◆ Data for analysis ◆
════

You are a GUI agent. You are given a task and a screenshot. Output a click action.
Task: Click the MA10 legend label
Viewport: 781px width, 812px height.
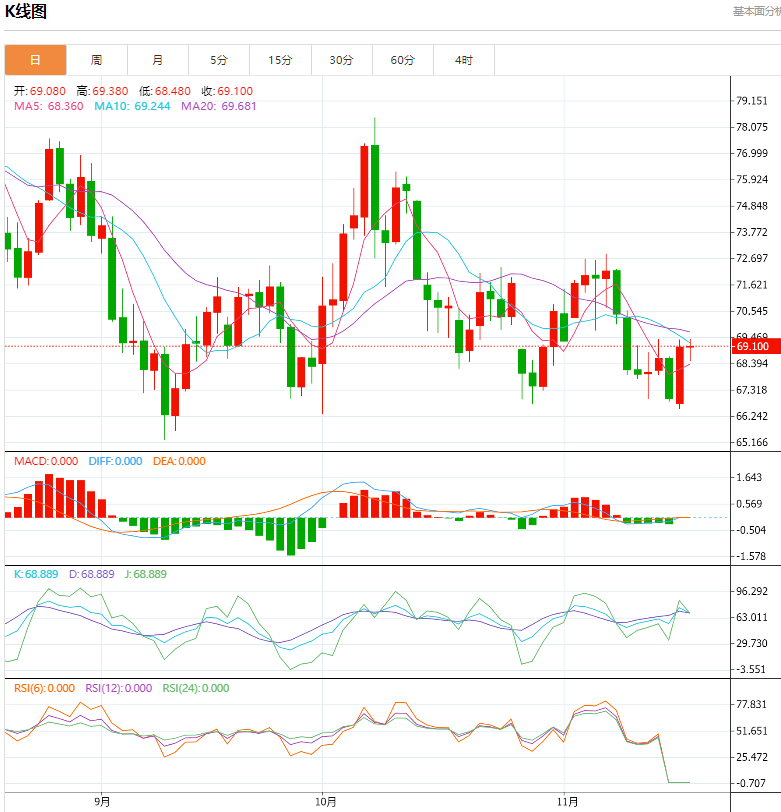coord(133,105)
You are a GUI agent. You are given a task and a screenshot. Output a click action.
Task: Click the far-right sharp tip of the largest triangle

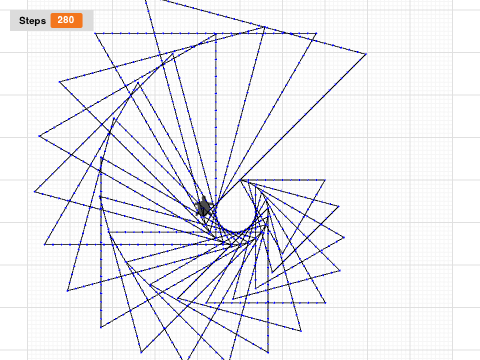(x=366, y=54)
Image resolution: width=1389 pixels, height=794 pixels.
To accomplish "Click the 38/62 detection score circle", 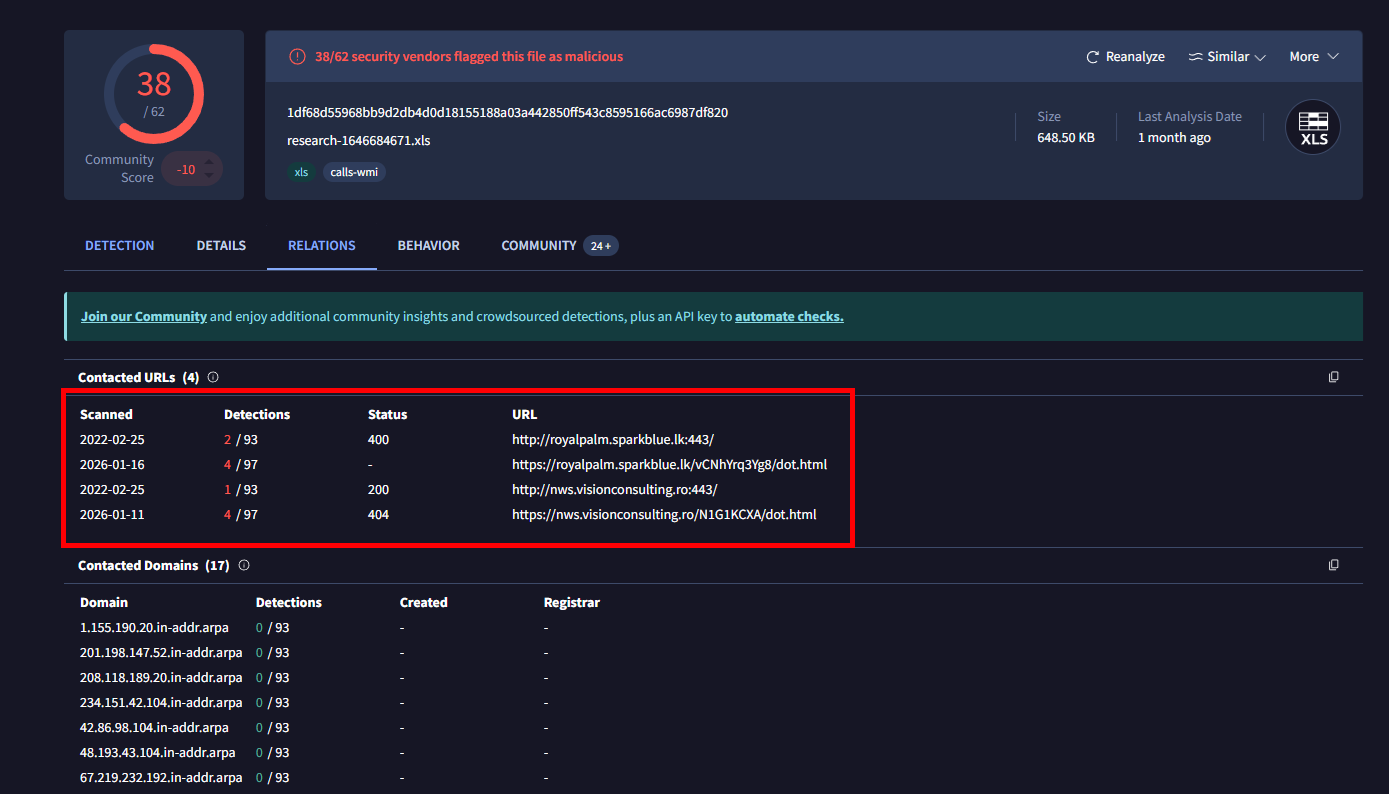I will tap(154, 93).
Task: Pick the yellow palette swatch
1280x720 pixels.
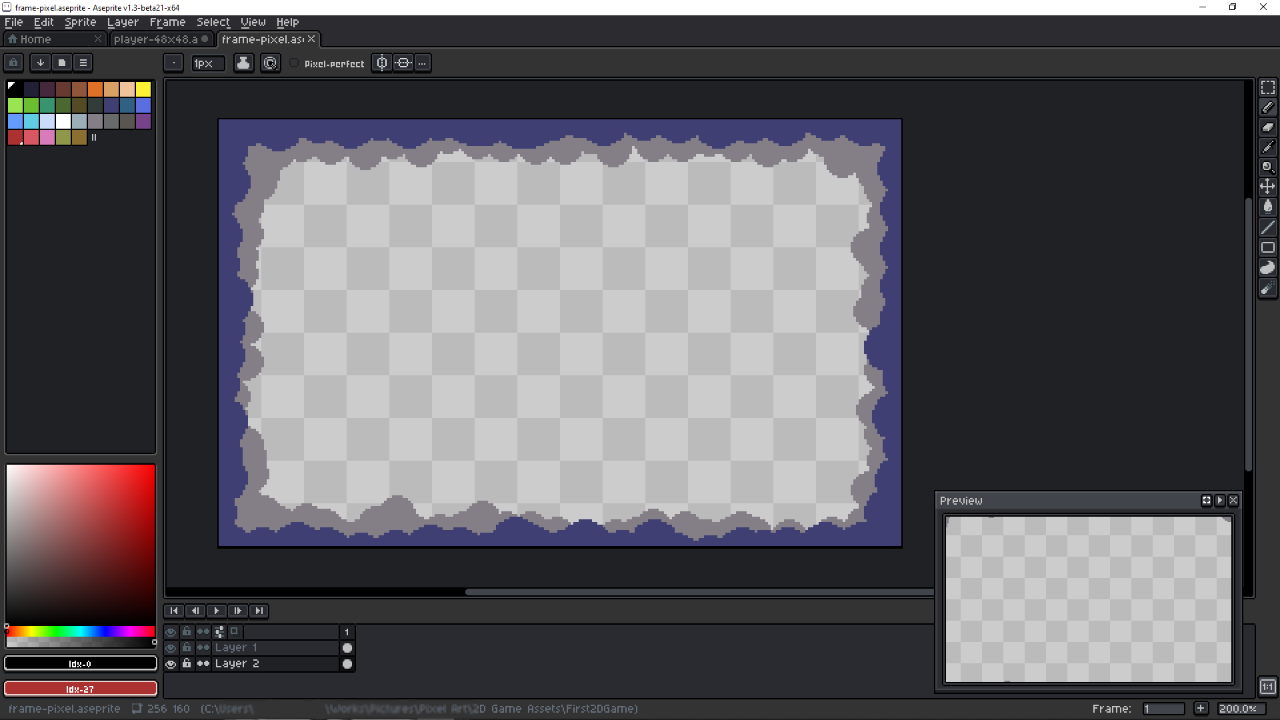Action: (143, 89)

════

◆ Task objective ◆
In the listing above, the required lines run from the line with "Task: Click the MA10 legend label" through the line with "Image resolution: width=1389". Output exactly those lines, omitting pictures.

◆ Task response ◆
Task: Click the MA10 legend label
Viewport: 781px width, 812px height.
coord(133,105)
You are a GUI agent. You are given a task and a screenshot. Output a click action.
Task: Click the far-right sharp tip of the largest triangle

(x=366, y=54)
Image resolution: width=1389 pixels, height=794 pixels.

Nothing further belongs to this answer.